Note: The Maine Appalachian Trail Land Trust recently lost one of its board members, George Appell. George had a tremendous impact on the organization and conservation efforts in the Appalachian Trail region in Maine. Rather than summarize his life, we’ve chosen to share reflections from those on our board who knew him well.
I will miss George. I knew George professionally as well as personally through the Land Trust. I will especially miss our conversations often over lunch in Portland. George was exceptionally curious. He could engage in conversation knowledgeably on most any topic. He was a most kind hearted and generous person as anyone who knew him would testify. He and Laura had a truly special relationship as they shared their work and were never apart. She would happily accompany George to the Yukon or Borneo with enthusiasm. I always enjoyed being with them together. Yes, I will miss him.
George was both a generous philanthropist and a conservation philosopher who offered an important and distinct voice in the conservation conversation.
George Appell grew up on a farm in York, Pennsylvania, and was a world-renowned anthropologist specializing in research on Borneo. He held two advanced degrees from Harvard University and lived in Phillips, Maine.
George’s bio, which appears elsewhere on this website, is brief but underscores what everybody who met him came to understand: George’s ideas and accomplishments were so big that no description I write can really do them justice.
George joined the Board of the Maine A.T. Land Trust in 2009 and, with his wife Laura, had an immediate impact on the direction of the organization right up until his passing. When I became Executive Director in 2014 one of the first things the organization did was to pass a resolution in support of climate corridors, climate refugia, and ecological diversity and connectivity. This was largely at George’s behest. At that time these were still relatively new concepts; the conservation world did not begin to follow his lead for a period of years.
George was also a stalwart champion of biodiversity on a global scale, having seen the destruction of forests in Borneo when he was working as an anthropologist with the Rungus Momogon people. This focus served to remind the Maine A.T. Land Trust of the larger implications of our conservation efforts here in Maine. We might be working to protect a 5,000-acre forested property in the High Peaks, but the ecological values here are tied to a larger world of biodiversity, world ecosystems, and the web of life that surrounds us. George was a constant champion of these and they are permanent fixtures in the strategies the organizations uses to protect land.

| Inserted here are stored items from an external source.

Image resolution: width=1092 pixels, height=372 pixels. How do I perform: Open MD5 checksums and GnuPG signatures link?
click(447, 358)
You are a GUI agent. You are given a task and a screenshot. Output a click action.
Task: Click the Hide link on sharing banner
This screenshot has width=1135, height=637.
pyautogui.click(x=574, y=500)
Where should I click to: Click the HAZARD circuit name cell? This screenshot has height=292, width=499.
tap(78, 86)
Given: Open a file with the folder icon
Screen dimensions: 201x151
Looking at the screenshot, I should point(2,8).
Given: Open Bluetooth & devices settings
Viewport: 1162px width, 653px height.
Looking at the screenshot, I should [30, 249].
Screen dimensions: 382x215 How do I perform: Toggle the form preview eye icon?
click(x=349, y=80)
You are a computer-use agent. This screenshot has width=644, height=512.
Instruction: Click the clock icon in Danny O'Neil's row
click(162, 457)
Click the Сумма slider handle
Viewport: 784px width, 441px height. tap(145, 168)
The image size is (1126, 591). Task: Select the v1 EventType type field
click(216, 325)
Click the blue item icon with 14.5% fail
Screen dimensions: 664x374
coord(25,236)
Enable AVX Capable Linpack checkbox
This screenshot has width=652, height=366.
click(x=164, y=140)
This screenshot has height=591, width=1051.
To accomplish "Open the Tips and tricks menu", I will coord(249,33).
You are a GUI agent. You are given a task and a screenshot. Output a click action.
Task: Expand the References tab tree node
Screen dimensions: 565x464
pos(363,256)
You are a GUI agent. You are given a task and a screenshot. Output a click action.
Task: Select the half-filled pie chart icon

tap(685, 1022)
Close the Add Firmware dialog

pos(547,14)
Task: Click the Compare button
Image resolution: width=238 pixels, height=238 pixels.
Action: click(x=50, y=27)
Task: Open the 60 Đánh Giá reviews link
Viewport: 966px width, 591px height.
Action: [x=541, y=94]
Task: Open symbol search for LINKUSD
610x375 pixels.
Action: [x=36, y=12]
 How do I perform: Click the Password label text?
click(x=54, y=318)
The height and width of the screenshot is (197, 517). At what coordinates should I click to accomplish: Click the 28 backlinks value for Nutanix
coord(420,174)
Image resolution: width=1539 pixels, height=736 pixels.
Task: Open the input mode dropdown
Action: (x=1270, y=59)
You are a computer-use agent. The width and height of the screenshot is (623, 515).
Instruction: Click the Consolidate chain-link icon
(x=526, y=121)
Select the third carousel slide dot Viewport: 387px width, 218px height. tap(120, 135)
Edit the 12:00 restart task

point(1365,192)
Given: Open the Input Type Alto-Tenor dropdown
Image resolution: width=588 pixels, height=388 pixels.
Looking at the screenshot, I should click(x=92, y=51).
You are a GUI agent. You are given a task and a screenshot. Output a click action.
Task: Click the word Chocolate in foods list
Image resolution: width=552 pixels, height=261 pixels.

Despite George’s accomplishments, he was an easy person to be around. When I first met him (and Laura) in their living room we sat for four hours. Yes, we discussed land conservation and the direction of the Maine A.T. Land Trust, but the bulk of the time was devoted to storytelling. I spent many afternoons in that living room or in George’s office discussing current conservation projects but mostly just talking about whatever we felt like talking about. Sometimes we agreed on things, sometimes we didn’t, but it was always time well spent and you knew that spending the afternoon with him would make you a better person.
One of the great regrets we all have in life is when somebody we know passes away without having told us a story. George and Laura’s house was filled with artifacts from their adventures, all of which told such stories, some of which most of us will never get to hear. A photo of them on the MacKenzie River, a place which is still remote and inaccessible to most people but one to which they traveled to in 1957. A poster-sized map of Borneo (in Dutch) which inspired George to say, “Remind me to tell you something about that map.” His office, which was filled with more books per square foot than any library I had been inside of. His rifle hanging over the doorway. All of these things were loaded with stories that I will no longer get to hear.